This is what it reads like to me:

Beautiful dark sky,
So beautiful and dark,
Lightning,
Deadly thunder, lightning.
When will the blue sky come back?

The last line works. I don't see the second and last half of the fourth working so well. There isn't a need to say it again, but maybe having both bright flashes of light and lightning might work, although not for your reason. There isn't much difference to me if it's labelled deadly or not. It's assumed to be deadly. It might work for something that meant "Lighting flashes. Thunder. More lightning." which is how a thunderstorm sometimes works. And then the implied Thunder.

It works, the first and fourth lines, or maybe the first third, and first half of the fourth line.
If it read something like

.... sky
lovely and menacing
bright flashes of light
deadly thunder ....
When will the blue sky come back?

or

Beautiful dark sky,
....
Bright flashes of light,
Deadly thunder, ....
When will the blue sky come back?

If the .... are different words that highlight different events and imagery of the storm, perhaps the rain or wind, this would be excellent.
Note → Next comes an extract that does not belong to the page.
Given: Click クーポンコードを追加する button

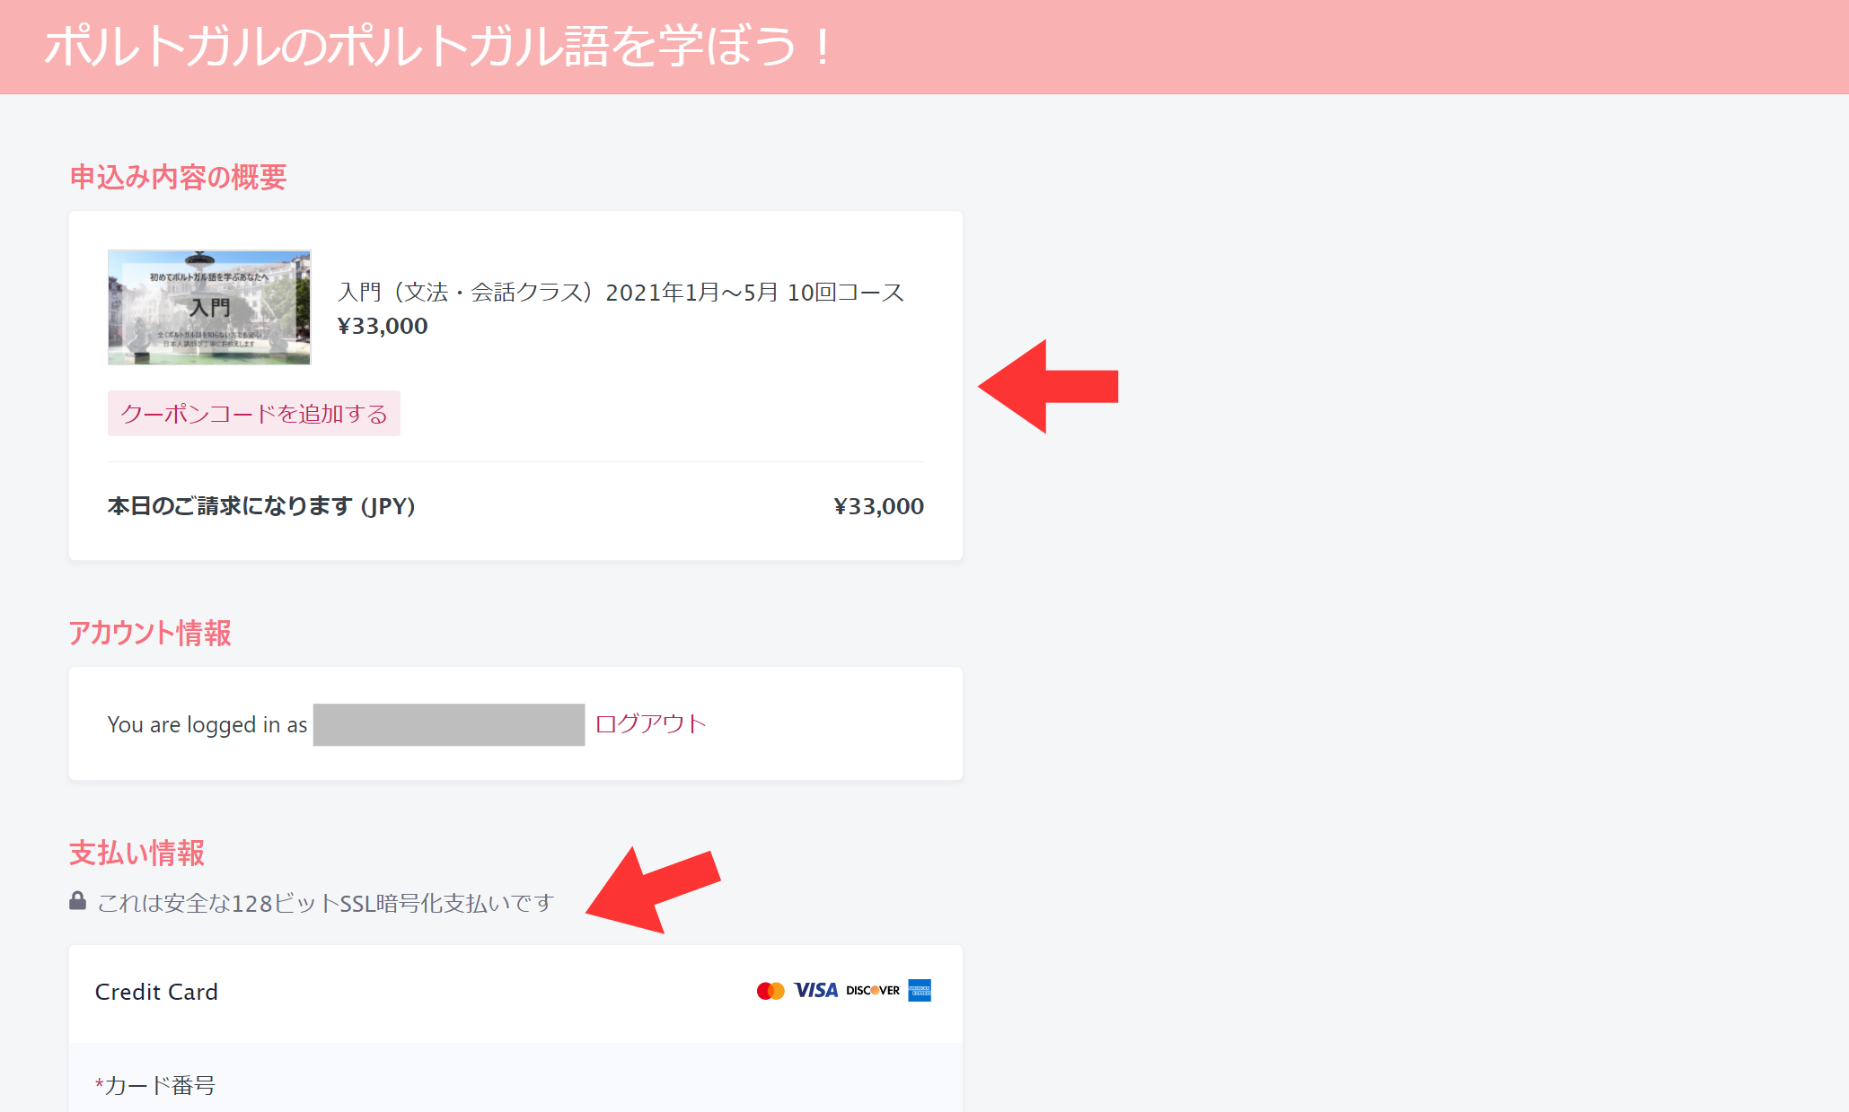Looking at the screenshot, I should [254, 414].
If it's beautiful it's already implied that it's lovely, so there's no need to say it again. If it's dark, it can be implied that it is menacing, and in context, it is. I'm just not that into how the first two lines produce the same image.

But in it's current wording, it would work better if one comma (or all of the ones at the end of the line) was removed (or the "so" in that line) so that it would play off the first line and say that the bright flashes of light were also lovely and menacing.